### Listed records

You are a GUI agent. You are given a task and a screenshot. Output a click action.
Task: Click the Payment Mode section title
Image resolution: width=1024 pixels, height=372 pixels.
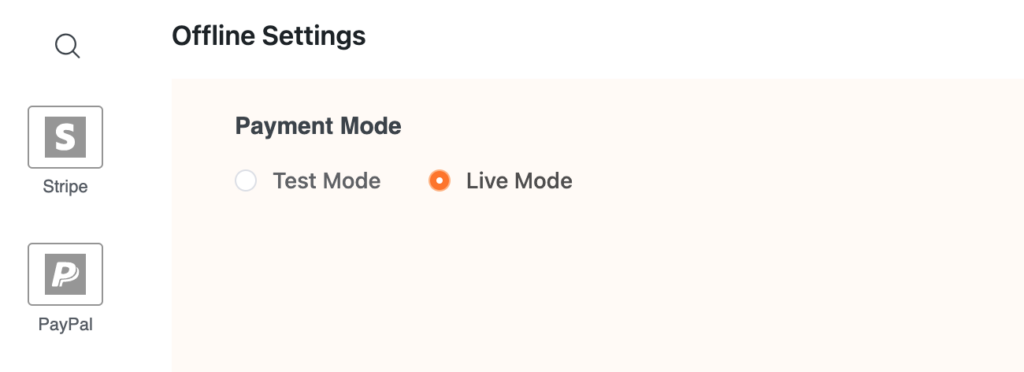[318, 126]
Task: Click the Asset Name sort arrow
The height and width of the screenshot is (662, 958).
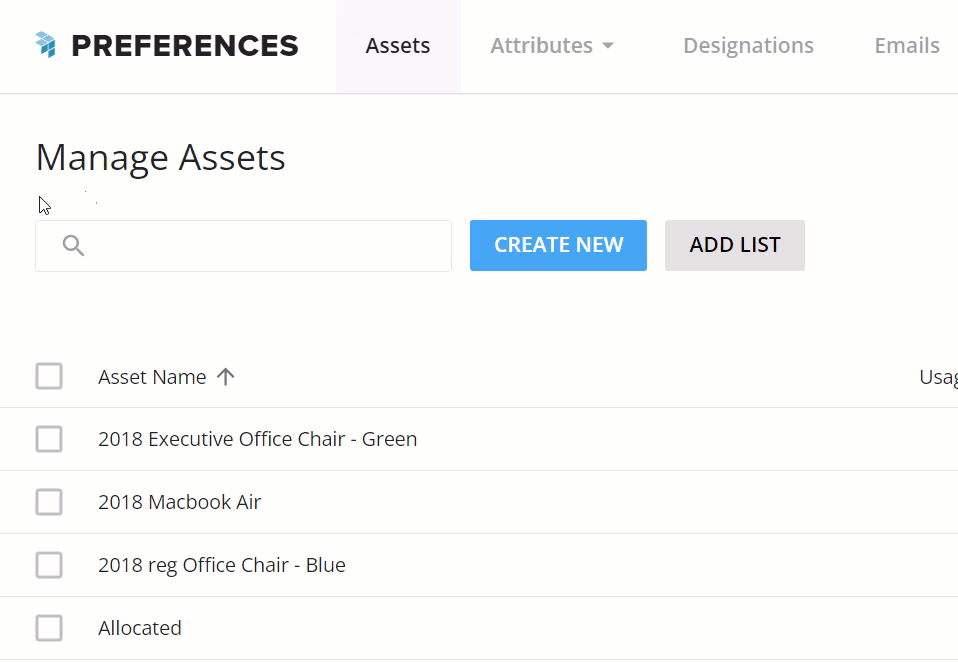Action: click(226, 377)
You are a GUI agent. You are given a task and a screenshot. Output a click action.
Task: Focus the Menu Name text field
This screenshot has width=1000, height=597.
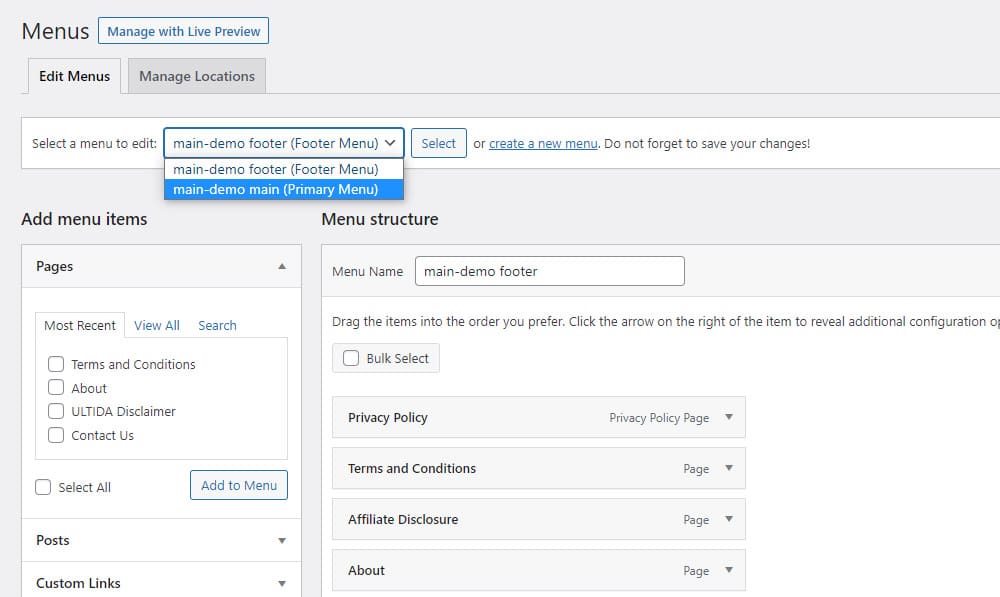coord(550,271)
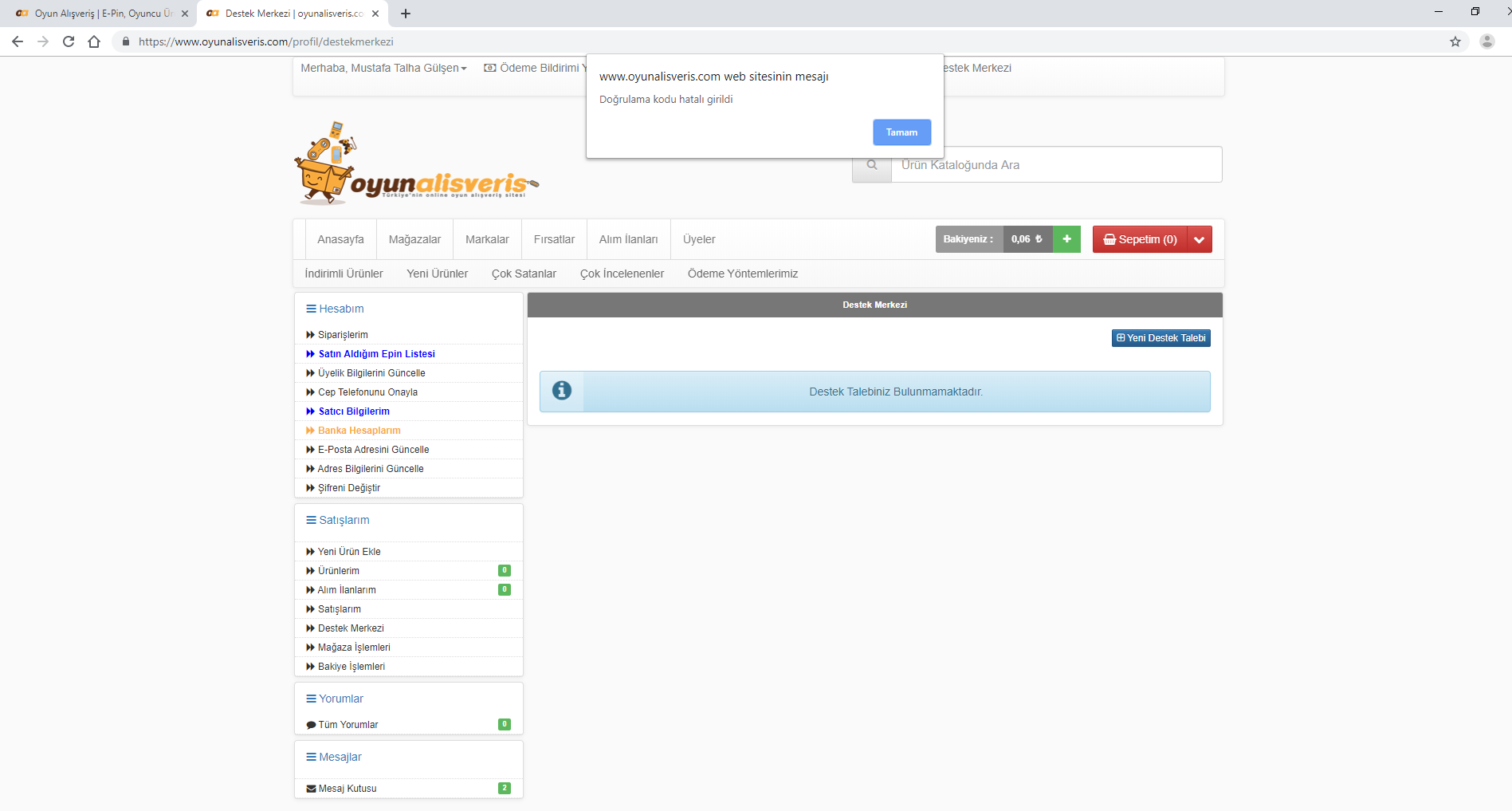Reload the page in browser
The height and width of the screenshot is (811, 1512).
(69, 41)
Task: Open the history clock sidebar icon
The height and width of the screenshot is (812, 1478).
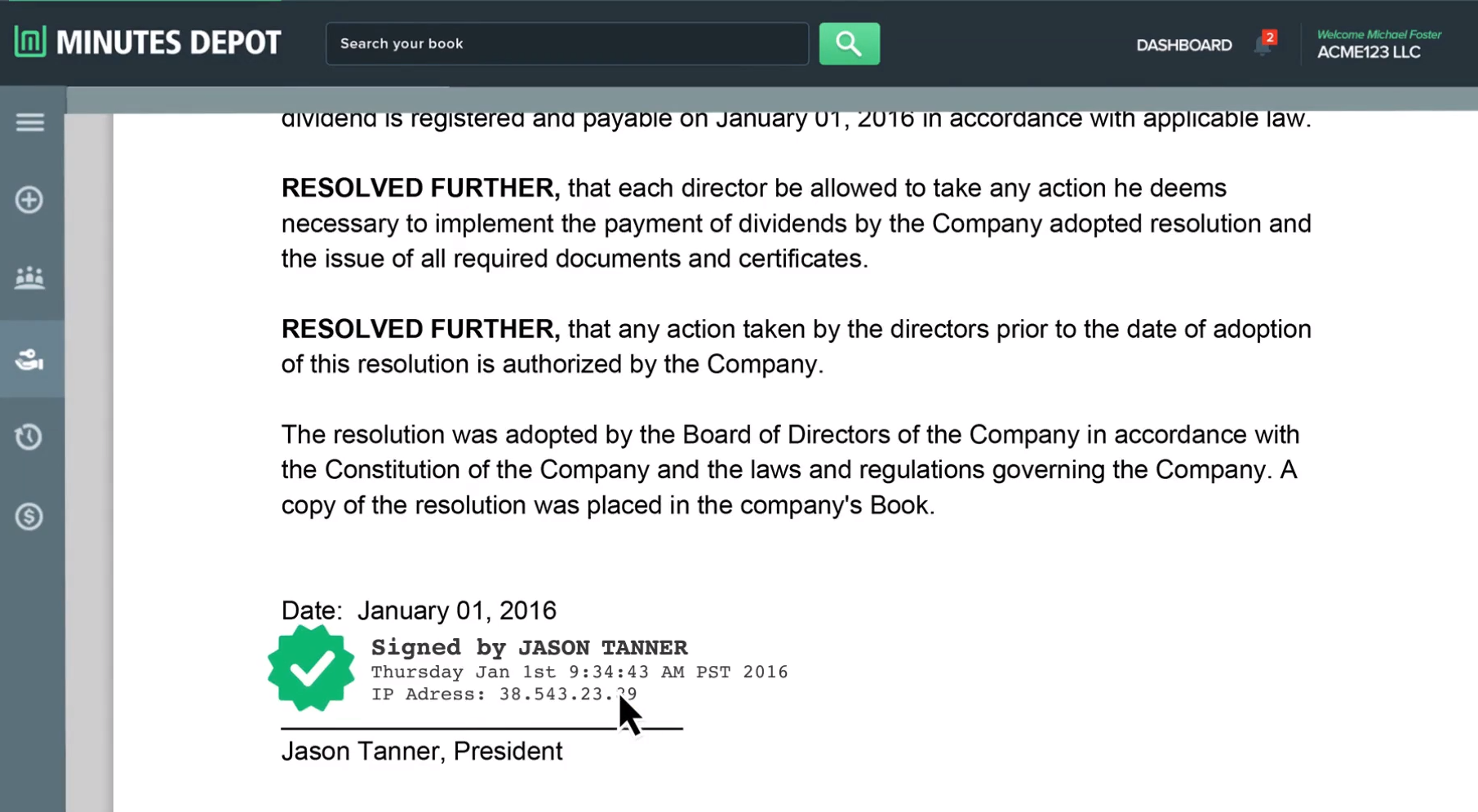Action: coord(29,437)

######

(About this exercise) Before duplicating the entries above, strip out the pictures and keep the rest exact.

(Answer to this problem)
You are a GUI agent. You are given a task and a screenshot. Output a click action.
Task: Click the Payment Mode section title
Image resolution: width=1024 pixels, height=372 pixels.
[318, 126]
Task: Click the Asset Name sort arrow
The height and width of the screenshot is (662, 958).
Action: click(226, 377)
You are a GUI agent. You are given a task and a screenshot. Output a click action.
Task: Focus the Menu Name text field
This screenshot has width=1000, height=597.
coord(550,271)
Reload the page in browser
The height and width of the screenshot is (811, 1512).
(69, 41)
Task: Open the history clock sidebar icon
The height and width of the screenshot is (812, 1478).
Action: coord(29,437)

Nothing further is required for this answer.